Passage for review —
....................
January 22, 2008 at 5:18 pm
We have a table with a column that stores filenames. These filenames are on average 100 bytes long. We have a procedure that needs to add a filename record to this table but only if the filename does not already exist in the table. As the table gets larger and larger it takes longer and longer to insert a single filename record into it.
One way to speed this up is to store the filename field as a "char" not varchar type. We could also index the filename field but indexing those those 100 byte long names upon record insertion really slows down the entire process.
How would you deal with this issue?
TIA,
barkingdog
January 22, 2008 at 5:21 pm
i'd add index to filename with a generous fillfactor, say 70. and i'd rebuild indexes at least weekly.
did u test performance with index?
January 22, 2008 at 6:38 pm
For testing purposes, how many file names are we talking about? And, if you don't mind, can you post the CREATE statment for the table, any existing indexs, and any triggers, please?
--Jeff Moden
Change is inevitable... Change for the better is not.
January 23, 2008 at 1:48 am
And the code you're using to check existence and insert also, please.
Gail Shaw
Microsoft Certified Master: SQL Server, MVP, M.Sc (Comp Sci)
SQL In The Wild: Discussions on DB performance with occasional diversions into recoverability
January 23, 2008 at 1:55 am
Or create a unique constraint (or check the ignore duplicate key) on the existing index.
then you always can insert directly and if a record exists, you will get a warning.
N 56°04'39.16"
E 12°55'05.25"
January 25, 2008 at 4:51 pm
The general issue we are having is this: inserting 10,000 rows into a clean table is quick. If we add
another 100,000 rows to that table, then inserting another 10,000 takes a lot longer than it did for
the first batch of 10,000. .This is true regardless if we use an index on filename or not.
We will be adding about 10,000 such records each day. Our test table has about 1.2 milions rows so things can get pretty slow!
The table schema (sans index on Filename) is shown below:
CREATE TABLE [dbo].[IF2](
[IFID] [int] IDENTITY(1,1) NOT NULL,
[TypeID] [int] NOT NULL,
[FPath] [varchar](255) NOT NULL,
[InDateTime] [datetime] NOT NULL CONSTRAINT [DF_IF2_InputDateTime] DEFAULT (getdate()),
[Status] [int] NOT NULL,
[FileName] [varchar](100) NOT NULL,
CONSTRAINT [PK_IFId] PRIMARY KEY CLUSTERED
(
[IFID] ASC
)WITH (PAD_INDEX = OFF, STATISTICS_NORECOMPUTE = OFF, IGNORE_DUP_KEY = OFF, ALLOW_ROW_LOCKS = ON, ALLOW_PAGE_LOCKS = ON,
FILLFACTOR = 90) ON [PRIMARY]
) ON [PRIMARY]
Here's how we check for existance of the filename....
....................
Dataset section —
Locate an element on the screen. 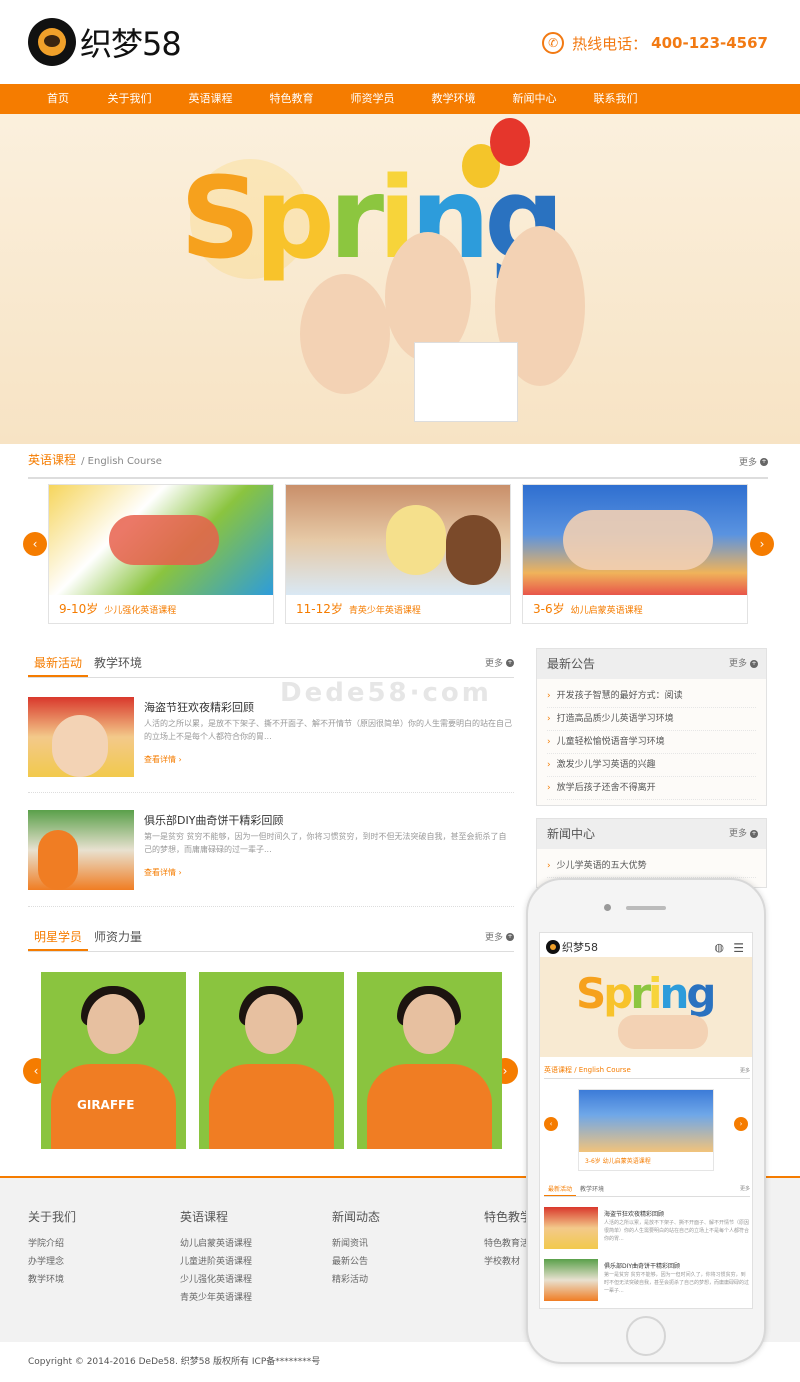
....................
Please carry the forum thread on slow filename inserts into a SQL Server table further, picking up right after its final line.

IF EXISTS(SELECT * FROM IF2 WHERE [FileName]=@fileName and TypeId = @TypeId and Status =@Status)
BEGIN
SELECT @existingpath= (SELECT FPath FROM IF2 WHERE FileName = @fileName and TypeId = @ImageTypeId and Status = @status)
RETURN
END
and if not found, we insert it thus.
INSERT INTO IF2(TypeId, FPath, FileName, Status, InDatetime)
VALUES(@TypeId, @fpath, @fileName, @status, getDate())
TIA,
Barkingdog
January 25, 2008 at 5:27 pm
It seems to me that you'd need an index on (filename,typeID,status) with an include for (fpath). Give how big you have fpath - the include may or may not do anything for you, so perhaps test with or without that.
It also seems to me that you're doing this one filename at a time, and the first reaction to that is - WHY? You haven't shown anything so far that would require one at a time handling.
Just curious. One single 10,000 row insert operation is a whole lot faster than 10,000, 1-row inserts.
----------------------------------------------------------------------------------
Your lack of planning does not constitute an emergency on my part...unless you're my manager...or a director and above...or a really loud-spoken end-user..All right - what was my emergency again?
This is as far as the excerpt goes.